:: Listed records
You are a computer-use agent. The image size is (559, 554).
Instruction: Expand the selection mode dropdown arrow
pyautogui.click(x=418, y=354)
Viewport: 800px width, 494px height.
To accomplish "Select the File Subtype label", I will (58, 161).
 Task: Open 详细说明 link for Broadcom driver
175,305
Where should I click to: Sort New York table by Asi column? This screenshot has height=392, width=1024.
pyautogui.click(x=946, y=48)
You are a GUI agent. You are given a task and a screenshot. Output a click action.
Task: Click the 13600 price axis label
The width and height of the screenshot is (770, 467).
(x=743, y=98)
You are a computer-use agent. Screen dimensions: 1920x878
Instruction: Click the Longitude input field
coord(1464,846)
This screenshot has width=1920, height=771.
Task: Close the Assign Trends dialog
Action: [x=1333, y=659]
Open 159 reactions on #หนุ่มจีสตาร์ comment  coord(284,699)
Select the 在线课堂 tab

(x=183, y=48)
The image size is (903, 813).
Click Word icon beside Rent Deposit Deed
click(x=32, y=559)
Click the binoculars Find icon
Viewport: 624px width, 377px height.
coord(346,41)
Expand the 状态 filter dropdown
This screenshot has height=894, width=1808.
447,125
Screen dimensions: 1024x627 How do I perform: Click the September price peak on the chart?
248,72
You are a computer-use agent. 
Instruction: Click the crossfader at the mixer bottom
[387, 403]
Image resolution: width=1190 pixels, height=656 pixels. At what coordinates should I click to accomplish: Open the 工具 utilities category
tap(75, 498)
::::
**Brief**
Go over the data above and copy every line that has the word "size" in it.

**Response to this task**
You are a computer-use agent. The image size is (559, 554).
The image size is (903, 813).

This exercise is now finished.